President's Message

 

October 2001

 

What a difference a day makes. Among the casualties of the World Trade Center attack on September 11 was our concept of the role of technology in promoting growth and progress. New communication tools like the fax machine, cell phone, and particularly the Internet, were seen as emancipators, that like the printing press a half millennium before would help to disseminate ideas and information, spread democracy, expose deceit, and lay bare dictatorships to world opinion. It was an unstoppable force that could only do good. In 1991, it was a blizzard of faxes and e-mails that led to Boris Yeltsin’s defiant speech atop a Russian tank and the defeat of the Soviet counterrevolution. Existence of the Internet is also seen to have limited the ability of the Chinese government to control public information during the recent surveillance plane standoff with the United States.

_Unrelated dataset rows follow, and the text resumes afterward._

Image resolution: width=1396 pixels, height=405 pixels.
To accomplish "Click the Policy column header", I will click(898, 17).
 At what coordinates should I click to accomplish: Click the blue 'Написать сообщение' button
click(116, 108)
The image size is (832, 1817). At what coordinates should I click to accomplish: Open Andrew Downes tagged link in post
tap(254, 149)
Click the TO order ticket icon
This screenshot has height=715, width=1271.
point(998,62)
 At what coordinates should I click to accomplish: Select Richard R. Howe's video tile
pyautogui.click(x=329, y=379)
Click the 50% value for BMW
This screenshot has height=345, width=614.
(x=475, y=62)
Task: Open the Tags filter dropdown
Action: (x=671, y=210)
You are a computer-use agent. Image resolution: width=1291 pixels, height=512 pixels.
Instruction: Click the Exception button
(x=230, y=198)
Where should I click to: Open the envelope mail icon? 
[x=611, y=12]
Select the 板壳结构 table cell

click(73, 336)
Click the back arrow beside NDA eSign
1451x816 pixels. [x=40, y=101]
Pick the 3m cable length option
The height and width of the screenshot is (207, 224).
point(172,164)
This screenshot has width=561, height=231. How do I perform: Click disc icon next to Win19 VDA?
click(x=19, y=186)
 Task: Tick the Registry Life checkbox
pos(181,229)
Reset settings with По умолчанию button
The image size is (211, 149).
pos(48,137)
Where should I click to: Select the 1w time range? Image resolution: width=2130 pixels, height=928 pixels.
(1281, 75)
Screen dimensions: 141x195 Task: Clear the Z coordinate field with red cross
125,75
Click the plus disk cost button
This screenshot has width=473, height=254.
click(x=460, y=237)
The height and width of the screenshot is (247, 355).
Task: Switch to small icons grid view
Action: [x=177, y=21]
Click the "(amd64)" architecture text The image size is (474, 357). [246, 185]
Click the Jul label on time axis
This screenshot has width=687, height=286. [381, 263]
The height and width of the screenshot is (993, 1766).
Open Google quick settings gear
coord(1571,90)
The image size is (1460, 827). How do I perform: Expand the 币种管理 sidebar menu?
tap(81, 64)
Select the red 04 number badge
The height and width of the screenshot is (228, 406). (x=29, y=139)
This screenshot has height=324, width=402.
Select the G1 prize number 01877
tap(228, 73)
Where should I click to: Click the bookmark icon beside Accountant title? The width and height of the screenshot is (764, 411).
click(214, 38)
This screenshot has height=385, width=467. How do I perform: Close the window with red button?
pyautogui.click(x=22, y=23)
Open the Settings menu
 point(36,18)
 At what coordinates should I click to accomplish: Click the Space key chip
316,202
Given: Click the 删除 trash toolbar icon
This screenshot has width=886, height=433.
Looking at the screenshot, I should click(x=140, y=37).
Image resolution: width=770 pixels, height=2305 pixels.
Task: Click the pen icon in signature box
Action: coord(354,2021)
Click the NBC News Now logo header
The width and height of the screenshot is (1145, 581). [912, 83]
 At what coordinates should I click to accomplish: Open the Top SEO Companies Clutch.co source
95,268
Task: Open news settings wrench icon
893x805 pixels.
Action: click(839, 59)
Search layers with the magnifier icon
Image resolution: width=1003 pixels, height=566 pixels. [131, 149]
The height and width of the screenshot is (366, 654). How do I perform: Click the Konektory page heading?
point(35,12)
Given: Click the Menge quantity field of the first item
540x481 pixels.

The Internet had become a new frontier ruled by a benevolent frontier justice, where normal laws and regulations were suspended and tolerance and self-restraint were the only rules.

There were, of course, some bumps along the information highway. Flimflam artists and porn mongers were giving the Internet an unsavory reputation, viruses and worms were a constant irritation, and the Y2K bug threatened to bring the revolution to a halt. But as the specter of a digital meltdown began to subside, there emerged a complacency that progress might slow but never stop.

Two-edged sword

Much has changed since September 11. We have found that communications technology can be used for evil as well as good. Terrorist messages can be encrypted and sent by wireless across the globe. Radio signals can be broken into segments and routed by different frequencies to foil detection. Communications are routinely embedded in Web sites and downloaded from afar. Misguided hackers--and sometimes governments--send vicious moles and viruses designed to wreak havoc in Internet commerce. Although of no consequence to human life, the NIMDA virus spread to computers worldwide in less than 48 hours, bypassing conventional IT defenses and using infected Web servers as a Trojan horse to infect files downloaded by unsuspecting users.

Global village

The growth of wireless and Internet communications have launched us into a global village envisioned by Marshal McLuhan in the 1960’s. Satellites beam an image around the world, providing instant access to information that makes everyone a spectator in events. For people around the world, the terrorist attacks in New York and Washington were up close and personal. For the first time, cell phones allowed doomed passengers of hijacked planes to communicate with their loved ones and victims of the crashes to report on their status. The experience riveted a world that had too long been complacent about terrorism, and the image of the collapsing towers will remain burned into people’s minds for years to come.

But if the global village is a uniting force, it is also one that tears us apart. For many whose traditional way of life is threatened by knowledge and information, the Internet is a destabilizing force, one which they embrace only with an eye to destroying it.

Digital dependency

The Internet was created as a decentralized communications network that could continue to function, even if component segments were interrupted or destroyed. But as the Internet has become standard and universal, it has become a medium for instability. For many, the Web is the first place to go for information; yet that information is often inaccurate or distorted. The growth of Internet commerce has made us dependent on it for our economic livelihood, and we would suffer extreme consequences if it became unreliable or access were cut off.

As our nation and the world rise to the challenge of the war on terrorism, we will see many of our assumptions and beliefs on digital communication put to the test. This will be the first war waged in cyberspace, and the freedoms and privileges of the Web that we had come to take for granted will be measured and constrained. Yet we must not forget them, for when we emerge from the conflict, it will be essential that these freedoms all be restored. Despite our current conflicts, the technology revolution remains on the side of the good guys. In the long run, electronic communications favor those who would share their information, not hide it behind a wall of deceit.